### Selected extract
Loeki de Leeuw (Loeki the Lion, also incorrectly spelled as Loekie de Leeuw) is a Dutch stop-motion TV animation, broadcast on Dutch public television between 1972 and 2004, with revivals in 2019 and again since 2021. It features a puppet lion in short sketches usually not longer than five seconds, which appeared as bumpers between commercial breaks. These animated shorts reached iconic status in the Netherlands, but were also broadcast in some other countries like France, the United Kingdom, Austria, Italy, Japan and the United States.

Concept

Loeki is a lion who usually encounters an absurd situation or does something clumsy in his films. Each short lasted only five seconds and was done almost entirely without dialogue, except for Loeki's catchphrase: "Asjemenou?" ("Well, I ever?" or more informally "What the heck?") which usually appeared as his closing statement to each film. When things turned out in his favor, he typically said: "Voilà!" ("There you go!"). Loeki was named after the famous Dutch football player Louis Biesbrouck (Loek). The series also has a group of side characters, but Loeki is the most well known.

History
Loeki de Leeuw was originally created by animator  (1913–1984) in 1952 as a mascot for KLM in honor of the Netherlands national football team. In the early-1970s, new regulatory requirements for television advertising, originally introduced on Dutch public television in 1967, were drawn up so that the public could make a clear distinction between the series and the commercials, and the solution chosen was a short break bumper which would signal the beginning and end of the advertisement breaks, as well as bumpers that played between advertisements, which marked Loeki's move to television. These bumpers consisted of humorous animations of Loeki and his gang, and were such a success with the public that Loeki soon started appearing in between individual ads. Studio Geesink, who made the animated shorts, estimate that over 7,000 individual films were made, several of which survive on home-made VHS recordings which have been uploaded to YouTube. 

Since Loeki de Leeuw was purely visual comedy, it had no trouble being sold to other countries too. Some of his shorts have been broadcast in France, Austria, Italy, Japan and the United States. In its later years, Westward Television of the United Kingdom would occasionally use a short clip of Loeki at closedown. Some of these have been uploaded to YouTube. Also the regional German TV channel Nord-3 & N3 aired Loeki de Leeuw clips between 22 February 1972 and 2 December 2001 and later on Südwest 3. Until 1998. Loeki de Leeuw was also aired by TF1 in France and in the USA WFLD.

STER retired Loeki in late 2004, citing increasingly unaffordable production costs; the time saved by axing Loeki's appearances would instead be sold to advertisers.

Original puppets and props from Loeki's films have been exhibited since December 2006 in a large display at the Netherlands Institute for Sound and Vision in Hilversum. They consist of a number of series on themes (holidays, sports, transport, etc.). Puppets, props and films also formed part of the exhibition "100 years of advertising classics" in the Beurs van Berlage between 18 December 2010 and 6 March 2011.

### Given information
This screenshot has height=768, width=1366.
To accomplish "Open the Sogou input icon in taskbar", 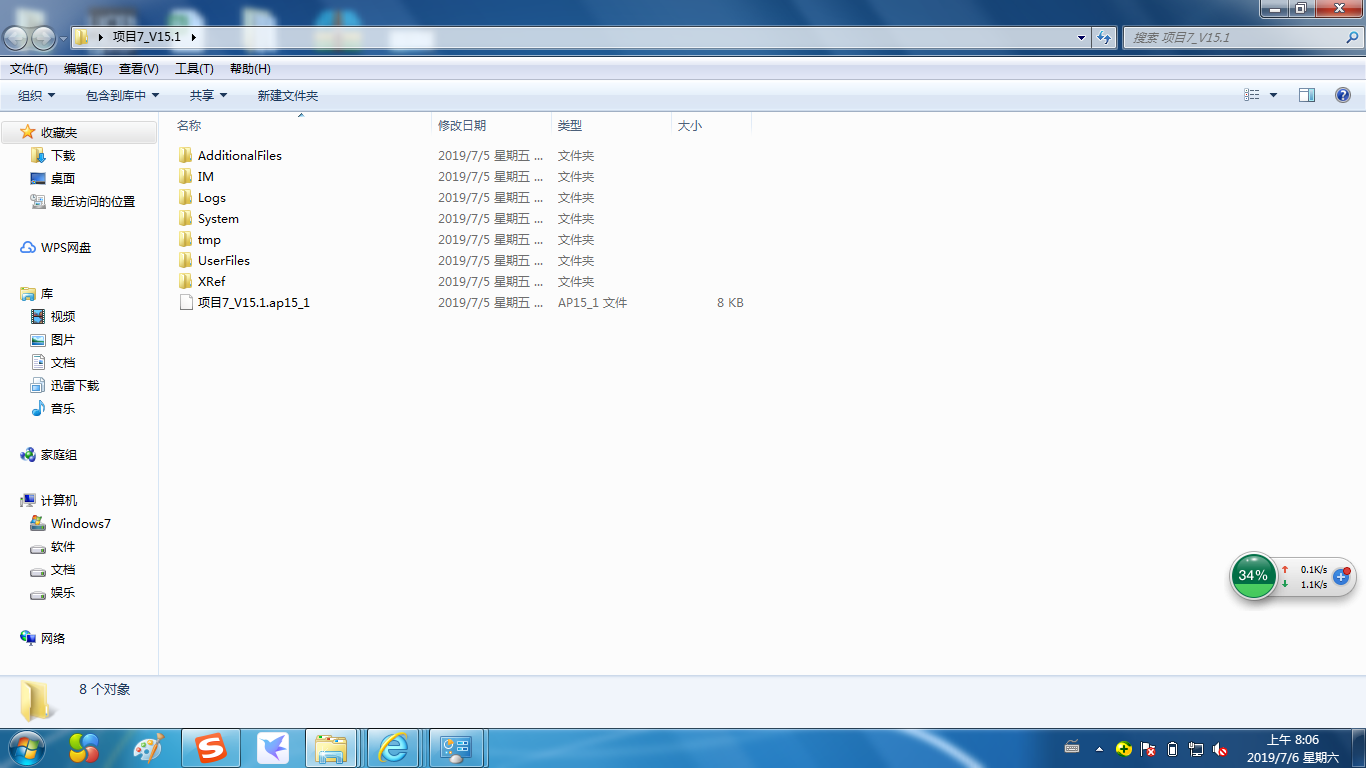I will (210, 748).
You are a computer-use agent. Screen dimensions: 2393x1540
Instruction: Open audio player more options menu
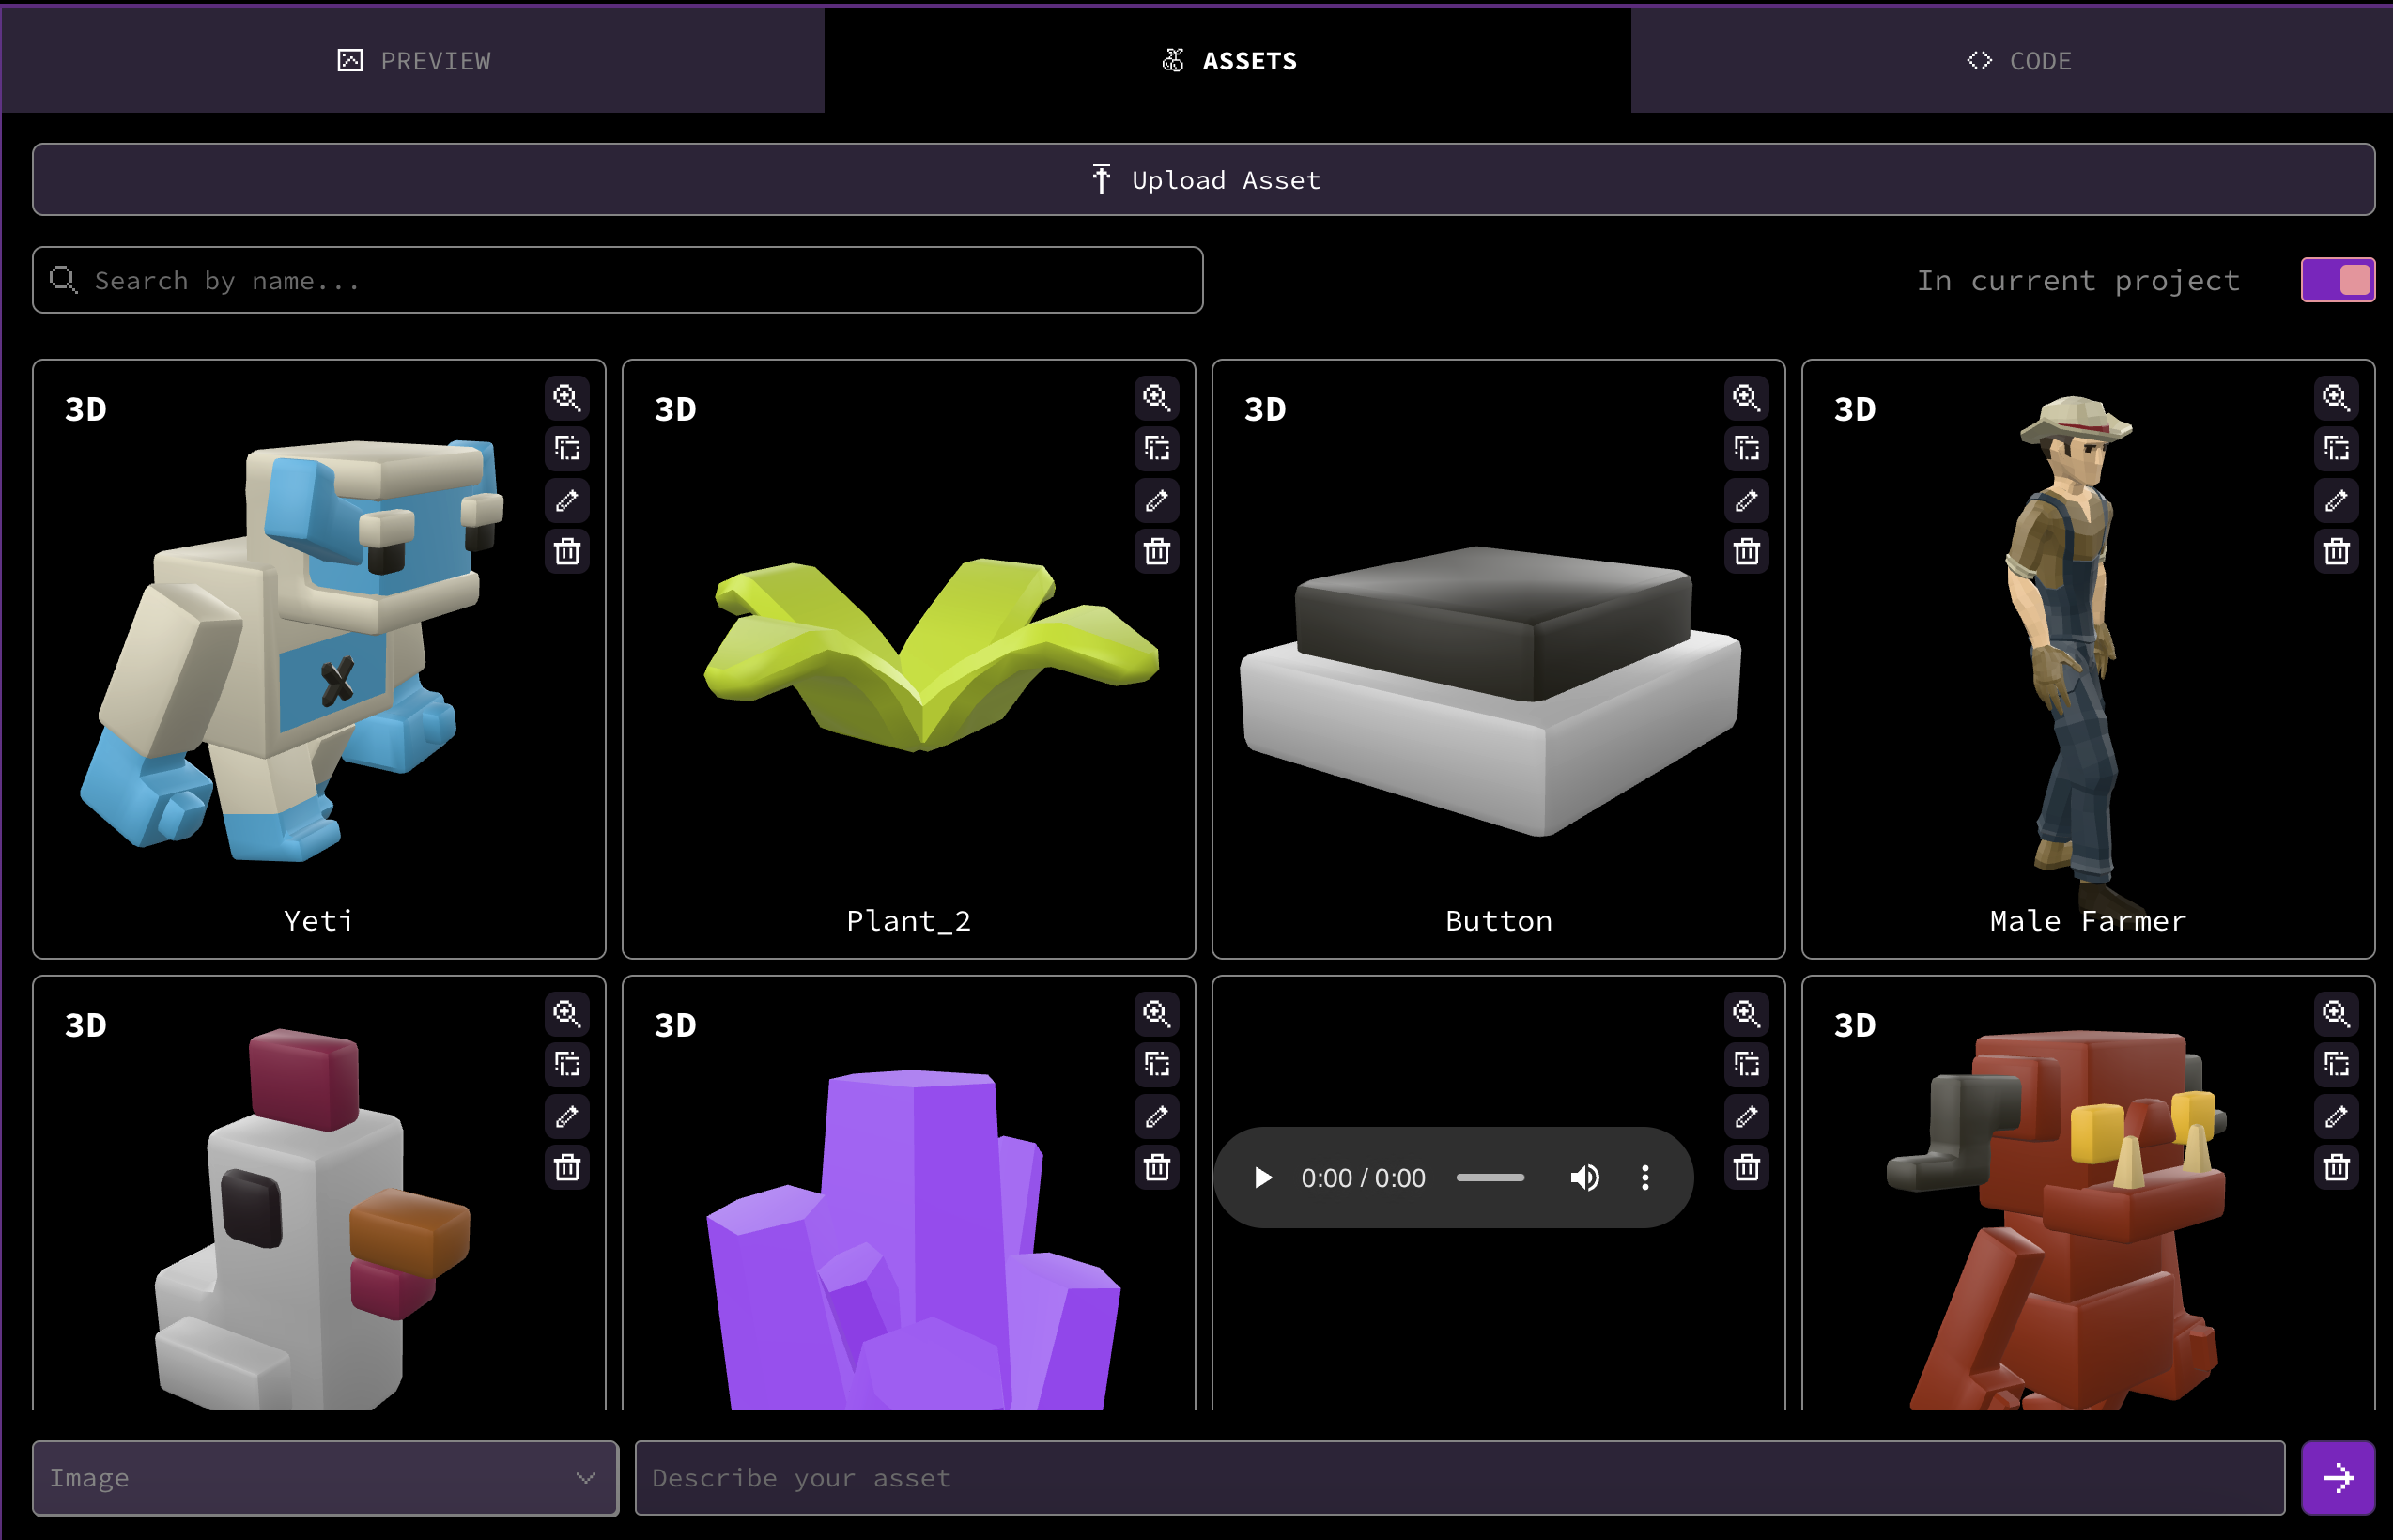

### Stated exercise
Continue the Loeki de Leeuw article from its last sentence. The data is separate material and has no connection to the Loeki de Leeuw article.

### Output for this exercise
Loeki made a one-off return to Dutch television on 30 January 2019, after a petition started by a radio show a week earlier reached more than ten thousand signatures within 24 hours. A Loeki short produced in late 2016, featuring the lion as a DJ, was shown shortly before 8pm that night on NPO 1; the film reached an audience of 1.4 million people. STER stated that they were seriously considering proposals to bring the character back on a permanent basis, although the following month STER decided against reintroducing Loeki during its advertising blocks, again citing high production costs.

On 1 March 2021, it was announced that Loeki will make a comeback in the summer during TV coverage of major sports-events; a fulltime return could be on the cards if successful. Loeki returned on 9 May 2021, ready for the upcoming Eurovision Song Contest in Rotterdam.

In June 2021, Ster announced that Loeki would remain on screen after the conclusion of that summer's major events, with new spots being made for longer-term use. The new films are made in part using computers. Loeki himself continues to be animated in stop-motion, a condition rights-holder Louise Geesink set as part of Loeki's return to television.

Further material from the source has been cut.